West Chester, Ohio-based AK Steel has announced it will fully shut down its integrated steelmaking complex in Ashland, Kentucky. According to its website, the 700-acre complex includes a blast furnace, a basic oxygen furnace (BOF) and galvanizing operations. The mill’s melting capacity, however, has been idle since late 2015, with only the galvanizing line running since then.
As part of its fourth quarter and year-end earnings announcement, the steelmaker indicated that “given the company’s strategy of focusing on value-added, more innovative and differentiated products, AK Steel plans to close the largely-idled Ashland Works facility by the end of 2019.”
Continues the firm, “More than three years ago, AK Steel idled most of the Ashland Works operations, including the blast furnace, but continued to operate a single hot dip galvanizing coating line with 230 employees. The company plans to increase its operating efficiency and lower its costs by completing the shutdown of the blast furnace and steelmaking operations within the next several months, and by working with its customers to transition products coated at Ashland Works to other AK Steel operations in the United States with available capacity before the end of this year.”
The move occurs despite other steelmakers, including Pittsburgh-based United States Steel Co. and several electric arc furnace (EAF) steelmakers, indicating they are increasing capacity in light of Trump administration executive orders and tariffs designed to bolster the American steel sector.

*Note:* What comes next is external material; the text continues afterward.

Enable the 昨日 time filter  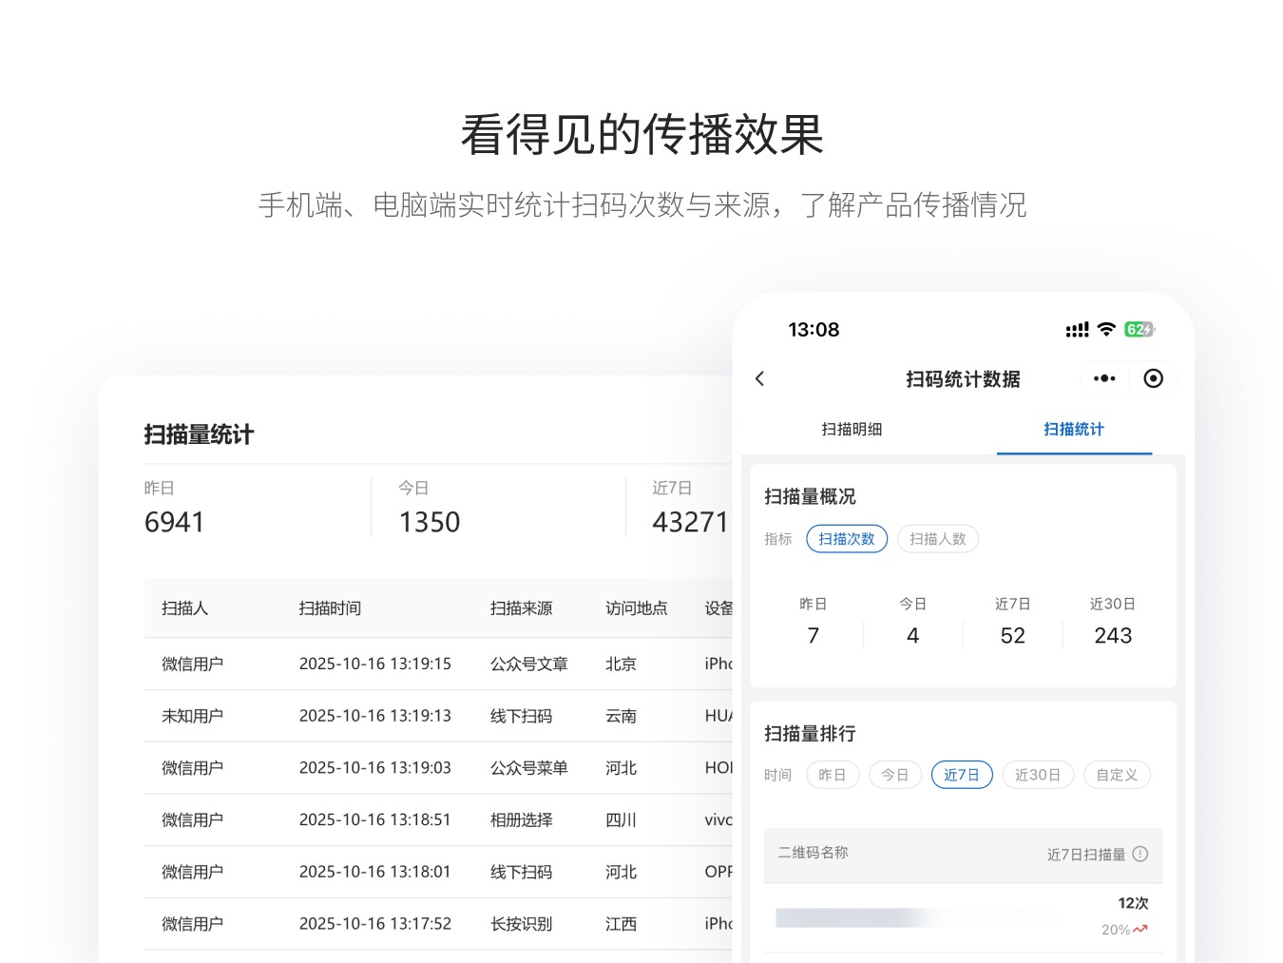click(832, 775)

Regarding those policies, AK Steel comments that its actions in idling the Ashland plant, “combined with the positive impact of the [Trump] administration’s policies to address unfair trade practices, will help facilitate the company’s longer term growth plans.”
In terms of melt shop capacity, AK Steel continues to operate BOF mill complexes in Dearborn, Michigan, and Middletown, Ohio, and EAF mills in Mansfield, Ohio, and Butler, Pennsylvania.
For 2018, AK Steel reported net income of $186.0 million, an increase of 80 percent over net income of $103.5 million in 2017. The company’s adjusted earnings before interest, tax, depreciation and amortization (EBITDA) for 2018 was $563.4 million, or 8.3 percent of net sales, compared to adjusted EBITDA of $528.5 million, or 8.7 percent of net sales in 2017. “Higher steel selling prices and shipments during 2018, particularly to the distributors and converters market, more than offset higher costs for certain raw materials and supplies, including graphite electrodes, compared to a year ago,” states the company.